Report back every line from the entries below in which the word "computer" occurs.
Records for the exercise: Begin
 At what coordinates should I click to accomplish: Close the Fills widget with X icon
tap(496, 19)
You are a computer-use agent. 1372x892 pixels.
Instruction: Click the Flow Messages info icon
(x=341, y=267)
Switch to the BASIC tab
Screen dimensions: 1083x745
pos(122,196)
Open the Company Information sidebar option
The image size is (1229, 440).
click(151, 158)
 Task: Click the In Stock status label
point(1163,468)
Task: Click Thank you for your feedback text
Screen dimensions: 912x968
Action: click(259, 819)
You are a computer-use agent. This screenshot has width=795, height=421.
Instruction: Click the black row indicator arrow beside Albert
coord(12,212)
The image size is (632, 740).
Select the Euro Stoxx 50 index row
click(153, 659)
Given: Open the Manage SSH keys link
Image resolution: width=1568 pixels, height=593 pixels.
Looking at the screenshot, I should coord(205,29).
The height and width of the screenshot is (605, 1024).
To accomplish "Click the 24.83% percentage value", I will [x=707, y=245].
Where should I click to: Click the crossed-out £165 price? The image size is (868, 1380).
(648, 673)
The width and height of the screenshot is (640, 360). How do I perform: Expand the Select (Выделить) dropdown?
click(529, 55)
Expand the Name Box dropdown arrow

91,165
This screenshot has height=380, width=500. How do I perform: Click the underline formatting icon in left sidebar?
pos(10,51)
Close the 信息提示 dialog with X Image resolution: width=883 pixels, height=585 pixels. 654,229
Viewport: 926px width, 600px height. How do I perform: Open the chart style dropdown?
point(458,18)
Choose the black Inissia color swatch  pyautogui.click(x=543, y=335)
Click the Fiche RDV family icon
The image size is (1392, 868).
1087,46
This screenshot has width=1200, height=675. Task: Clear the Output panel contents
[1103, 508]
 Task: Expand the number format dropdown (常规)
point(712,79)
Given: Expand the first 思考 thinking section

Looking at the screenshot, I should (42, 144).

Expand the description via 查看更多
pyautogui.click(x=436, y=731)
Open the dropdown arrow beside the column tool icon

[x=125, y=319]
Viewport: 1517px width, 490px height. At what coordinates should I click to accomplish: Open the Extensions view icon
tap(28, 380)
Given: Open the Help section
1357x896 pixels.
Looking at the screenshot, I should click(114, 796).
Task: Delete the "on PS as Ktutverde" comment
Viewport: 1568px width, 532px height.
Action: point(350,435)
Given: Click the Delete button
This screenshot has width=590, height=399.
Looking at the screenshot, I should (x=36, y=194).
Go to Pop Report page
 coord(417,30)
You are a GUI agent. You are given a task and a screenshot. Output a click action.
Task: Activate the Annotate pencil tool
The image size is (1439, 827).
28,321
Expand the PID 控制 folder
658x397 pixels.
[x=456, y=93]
Records for the exercise: End
● Response box:
You are a computer-use agent. 1372x892 pixels.
You are a computer-use agent. This screenshot has width=795, height=421.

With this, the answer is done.